In technology, you often hear geeks referencing the classic “garbage in, garbage out” problem. When the inputs to a system are bad, however beautifully crafted the program itself may be, the outputs will necessarily be bad as well. Our democratic systems are dependent on the input of citizens, but when disinformation is also an input the outputs of our processes can be deeply flawed. Disinformation and the systemic distrust it fuels has been a dangerous ingredient in the global surge of nativism, intolerance, and polarization undermining democracy and human rights around the world.

Understanding and stopping disinformation is a tremendous challenge; any single solution will be incomplete so many will be required. In 2018, the fastest, most virulent and dangerous disinformation is spreading on digital platforms, and as such technical understanding is critical to wrap our heads around the problem.

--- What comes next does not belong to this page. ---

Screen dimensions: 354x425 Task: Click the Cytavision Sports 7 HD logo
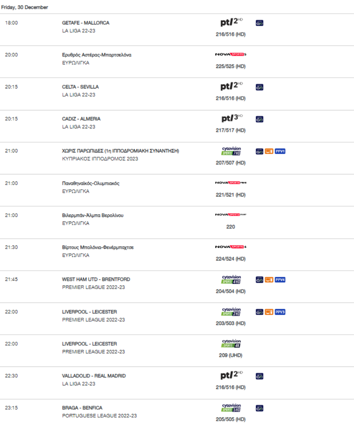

Here are a few of the different problems NDI and our partners are trying to wrestle with, and some of our initial thoughts on basic categories of tools that will be needed to detect and counter disinformation online.

Network Analysis - mapping communities, clones and cults

With social media, who is connecting to who can be as important as what they’re saying. What groups of people are sharing the same or similar information? Who is liking or retweeting each other’s content? Are there groups of accounts that behave in a synchronized manner to try and harass individuals, swamp conversations, or manipulate algorithms? Understanding how accounts (which may or may not be people) coordinate is very important for trying to understand the spread of disinformation.

Bad Bot Antidotes - bot detection, manufactured consensus, and the mob mentality

Speaking of “people or not” how do we know if an account is “real”? While some online accounts are obviously not human – most of us can’t tweet 100 times in a minute, for example – sometimes it’s hard to tell an automated account from a real person. The easy-to-spot fakes are rapidly being deactivated by platforms now, which leads to an arms race to make bots more and more lifelike and therefore harder to detect.

Now, not all bots are evil. They can be used for positive democratic impacts as well, particularly when people know they’re bots, but in the disinformation context, we’re usually thinking of their malign influence.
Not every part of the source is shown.